- Dataset entries

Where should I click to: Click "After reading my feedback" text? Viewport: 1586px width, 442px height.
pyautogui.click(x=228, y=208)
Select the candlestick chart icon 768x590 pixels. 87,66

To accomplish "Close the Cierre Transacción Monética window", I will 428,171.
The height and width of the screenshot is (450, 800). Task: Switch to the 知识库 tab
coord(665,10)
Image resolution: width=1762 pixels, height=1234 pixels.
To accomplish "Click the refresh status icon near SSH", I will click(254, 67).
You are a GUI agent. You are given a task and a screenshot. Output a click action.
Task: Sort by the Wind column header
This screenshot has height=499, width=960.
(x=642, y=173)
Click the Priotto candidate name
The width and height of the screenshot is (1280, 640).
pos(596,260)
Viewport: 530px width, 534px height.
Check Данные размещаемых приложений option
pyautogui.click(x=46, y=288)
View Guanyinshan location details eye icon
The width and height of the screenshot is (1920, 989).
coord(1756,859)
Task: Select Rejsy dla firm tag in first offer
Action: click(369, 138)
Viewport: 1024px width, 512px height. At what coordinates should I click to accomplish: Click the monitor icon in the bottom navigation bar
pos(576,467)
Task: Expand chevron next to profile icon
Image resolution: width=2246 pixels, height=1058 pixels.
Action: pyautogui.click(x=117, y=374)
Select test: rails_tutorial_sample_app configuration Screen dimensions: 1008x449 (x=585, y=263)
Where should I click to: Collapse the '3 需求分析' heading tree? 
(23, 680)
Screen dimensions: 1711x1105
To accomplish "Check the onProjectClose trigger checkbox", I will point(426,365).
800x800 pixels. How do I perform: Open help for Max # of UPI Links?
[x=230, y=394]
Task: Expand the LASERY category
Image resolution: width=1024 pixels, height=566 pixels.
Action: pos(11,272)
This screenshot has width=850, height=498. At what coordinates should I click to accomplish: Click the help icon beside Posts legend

- What to produce
Word for word, restate all of the entries.

- Written solution
Where should I click to: Click "After reading my feedback" text? Viewport: 1586px width, 442px height.
pyautogui.click(x=228, y=208)
Select the candlestick chart icon 768x590 pixels. 87,66

To accomplish "Close the Cierre Transacción Monética window", I will 428,171.
The height and width of the screenshot is (450, 800). Task: Switch to the 知识库 tab
coord(665,10)
Image resolution: width=1762 pixels, height=1234 pixels.
To accomplish "Click the refresh status icon near SSH", I will click(254, 67).
You are a GUI agent. You are given a task and a screenshot. Output a click action.
Task: Sort by the Wind column header
This screenshot has height=499, width=960.
(x=642, y=173)
Click the Priotto candidate name
The width and height of the screenshot is (1280, 640).
pos(596,260)
Viewport: 530px width, 534px height.
Check Данные размещаемых приложений option
pyautogui.click(x=46, y=288)
View Guanyinshan location details eye icon
The width and height of the screenshot is (1920, 989).
coord(1756,859)
Task: Select Rejsy dla firm tag in first offer
Action: click(369, 138)
Viewport: 1024px width, 512px height. At what coordinates should I click to accomplish: Click the monitor icon in the bottom navigation bar
pos(576,467)
Task: Expand chevron next to profile icon
Image resolution: width=2246 pixels, height=1058 pixels.
Action: pyautogui.click(x=117, y=374)
Select test: rails_tutorial_sample_app configuration Screen dimensions: 1008x449 (x=585, y=263)
Where should I click to: Collapse the '3 需求分析' heading tree? 
(23, 680)
Screen dimensions: 1711x1105
To accomplish "Check the onProjectClose trigger checkbox", I will point(426,365).
800x800 pixels. How do I perform: Open help for Max # of UPI Links?
[x=230, y=394]
Task: Expand the LASERY category
Image resolution: width=1024 pixels, height=566 pixels.
Action: pos(11,272)
This screenshot has width=850, height=498. At what coordinates should I click to accomplish: Click the help icon beside Posts legend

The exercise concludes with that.